Need to rename, retrain, integrate Information therapy into everything the doctors do, and into physician continuing education. So KP doctors are asked when they are doing CME, What questions are available to KP members for information about disease XYZ?  But more than that they had to redesign the program about how to make physicians feel better by communicating better with their patients, and 4,000 docs have gone through the program on their own time because it works. Got to re-frame the language.

And of course relationships, champions, values, persistence and proving yourself matter — In other words don’t try to sell to Kaiser! (Oasis, Oceania, anyone else?)

Rushika Fernandopulle runs Renaissance Health, the attempt to set up a model small practice in Boston.

He thinks that despite he’s in a small practice, we need to think big, and we need to change what we’re doing.  We can’t manage the patients condition, because they do it mostly themselves. They’ve kludged together various IT systems. They ask their patients to pay $20-40 a month to keep their panel size down and their extra work (non-reimbursed) up. The most important thing they’ve done is to change the culture so that widget production is not the goal of the practice. They pay patients if they make them wait more than 15 minutes. And their practice works. He loves working there–his patients love coming.

But with that number of patients per docs we’d need 375,000 primary care docs in the US, and they we’d have to take $250 per patient per year away from somewhere else in the system to pay for it.  Worth thinking about though.

TECH/CONSUMERS: Standards for consumer health info

Still in Utah, still at the Information Therapy conference — A session on how to guide consumers to high quality content, that’s integrated with their care, electronically

Shorter Tom Lee (Calif HC Foundation): Standards for consumer data don’t really exist, but integration of all the technologies providers need without that consumer stuff is a bitch…and anyway the standards are being designed for providers. So this is tough.

Shorter Josh Seidman (Center for Information Therapy): PHRs are disconnected from EHR systems, and give data not information. Integrating a real EMR with a PHR with a content system is even more of a bitch. So getting the right info to the consumer when they need it is difficult.

Shorter Leslie Kelly Hall (St. Alphonsus Regional Medical Center, ID): Can we make looking at our info simpler without going to the level of granularity that providers or plans want? So lets not go to the level of complexity that’s more than we need. But there’s political leadership to do it now, which wasn’t there before.

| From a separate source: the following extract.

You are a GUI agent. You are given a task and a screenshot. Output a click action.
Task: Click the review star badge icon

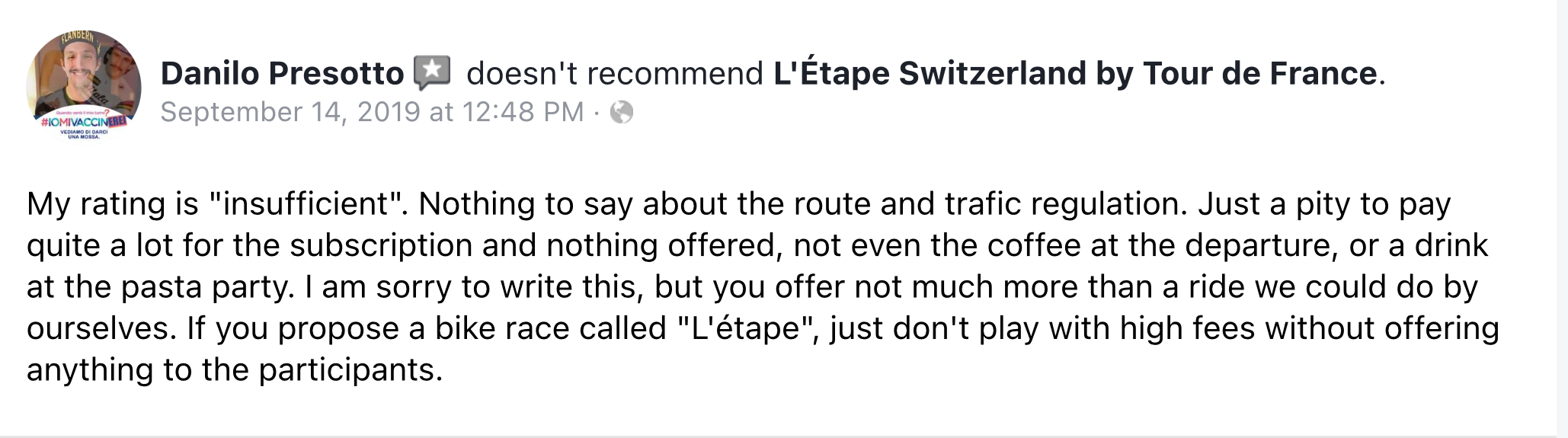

Tom and Leslie agree with me that we need to change the business models to get there, and by the way CareEncentive may be doing that. (That was an interesting presentation, about how to get docs in Oklahoma to follow guidelines by paying them extra to answer questionnaires, and seeing cost reductions to boot). But Tom thinks that to save the day we need clinician organizations to step up and get the organizational, clincal process transformation done.